His method was based on getting his patient to realize that their thoughts were irrational and could therefore be dismissed. His method was very popular in the early 20th century. It competed head-on with Freud's psychoanalytical treatment at the time. Dubois was also one of the earliest people to write about the importance of "mind over matter". His work is almost forgotten today.
Psychotherapy in classical times
Dubois's approach to psychotherapy was largely a response to the failings of the other popular psychotherapy, hypnosis. In the early 20th century hypnosis was thoroughly discredited after the scandal of Jean-Martin Charcot (1825–1893) and his fakery of hysteria treatments. Dubois also regarded Freudian theory as of little value. (Incidentally, Freud learned hypnotism from Charcot in the early 1890's)
Dubois was familiar with the writings of classical Greek authors such as Socrates, Epictetus and Marcus Aurelius. He realised that that the advice that they were giving 2000 years ago in teaching philosophy was almost identical to what he was doing in current psychotherapy.

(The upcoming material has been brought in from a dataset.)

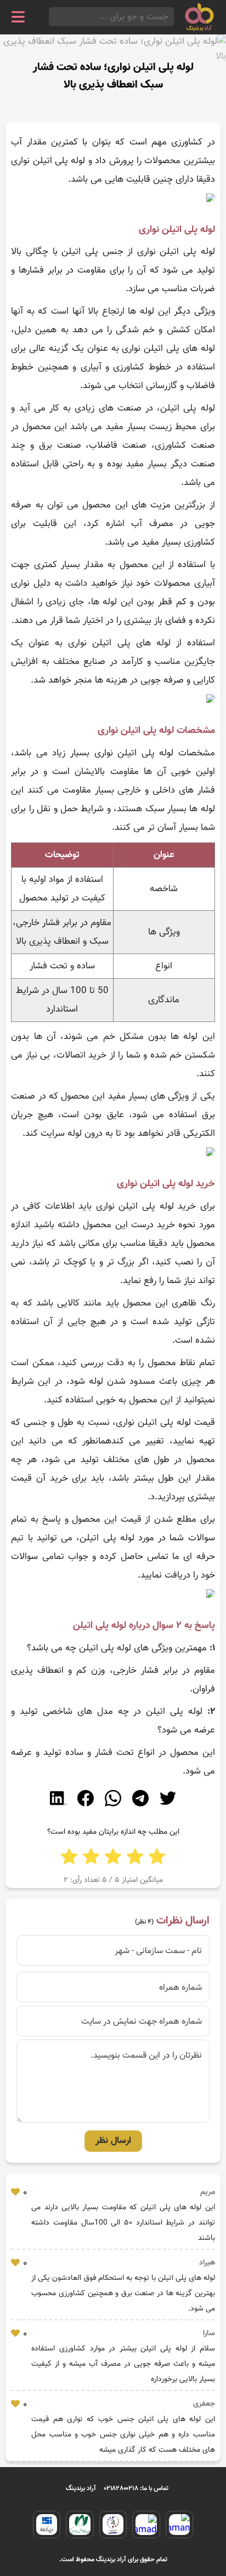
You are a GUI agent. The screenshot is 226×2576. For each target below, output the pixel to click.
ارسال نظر (113, 2141)
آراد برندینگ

In particular, he admired the work of the Stoics. Modern readers think of the Stoics as philosophers. But they thought of themselves as offering a sort of medicine for the mind. The Stoics believed that everyone has to take responsibility for their own actions. And at the same time accept that things happen by chance, and have no personal meaning.
Rational Emotive Behavior Therapy
Albert Ellis developed Rational Emotive Behavior Therapy based largely on this ancient philosophy. One of his central ideas was that emotional disturbances and associated behavior are not caused by external events, but are caused by our own irrational beliefs about these events. “Men are disturbed not by things, but by the views which they take of them.” (Epictetus, 80 BCE) Ellis went on to influence Aaron Beck and the CBT movement started from there. But basically it all goes back more than 2000 years to the Stoic philosophers.
Maybe we should be encouraging our clients to read philosophy?